A motivação principal não pode ser o dinheiro, senão pode dar errado.
Se autoconhecer e se entender porque a motivação pessoal tem altos e baixos. Se não estiver emocionalmente bem suportada, o impacto das oscilações é ainda maior.
Não precisa fazer um elaborado plano de negócio para começar a empreender; teste sua hipótese com o menor recurso possível, um “protótipo de MVP” (produto mínimo viável).

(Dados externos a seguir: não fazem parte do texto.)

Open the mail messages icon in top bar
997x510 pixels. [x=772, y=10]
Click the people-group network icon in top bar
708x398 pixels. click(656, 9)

Feito o MVP, tente vender o serviço ou produto para pessoas de fora da família para ver se realmente faz sentido e se as pessoas comprariam a ideia.
Entenda sua vocação e saiba trabalhar em rede, construir e fomentar redes, trabalhar em parceria. Isso tira a responsabilidade de você ter que saber tudo, precisa mesmo é saber a quem recorrer que sabe mais do que você naqueles assuntos.
“Parece papo de Vale do Silício, que é a mentalidade da escassez e abundância. Mas a verdade é que as barreiras geográficas se foram, dá para fazer tudo on-line e para se beneficiar disso você terá que saber trabalhar em rede”, diz a empreendedora.
Trabalhe habilidades de relacionamento para manter, desenvolver, melhorar seu relacionamento e os processos de trabalho.
Faça uma boa gestão da ansiedade. É natural que você se sinta preocupada, ansiosa vendo que tudo que tinha planejado no pré-pandemia se foi e que você pode ficar sem recursos para seguir em frente, e manter a saúde física e mental neste momento é fundamental.
Tenha disciplina. Ninguém consegue trabalhar com alguém que muda todo dia o plano. Dessa forma a empresa não chega a lugar nenhum.
Construa bons e sólidos processos. Dessa forma, sua equipe pode tomar decisões na sua ausência.
Se você não tem essas habilidades, procure alguém que tenha para ser sócio. Se você é criativa, ache uma pessoa pragmática; se é estratégica, encontre alguém mais “mão na massa”. Se não tiver habilidades na empresa pode ter um problema no longo prazo.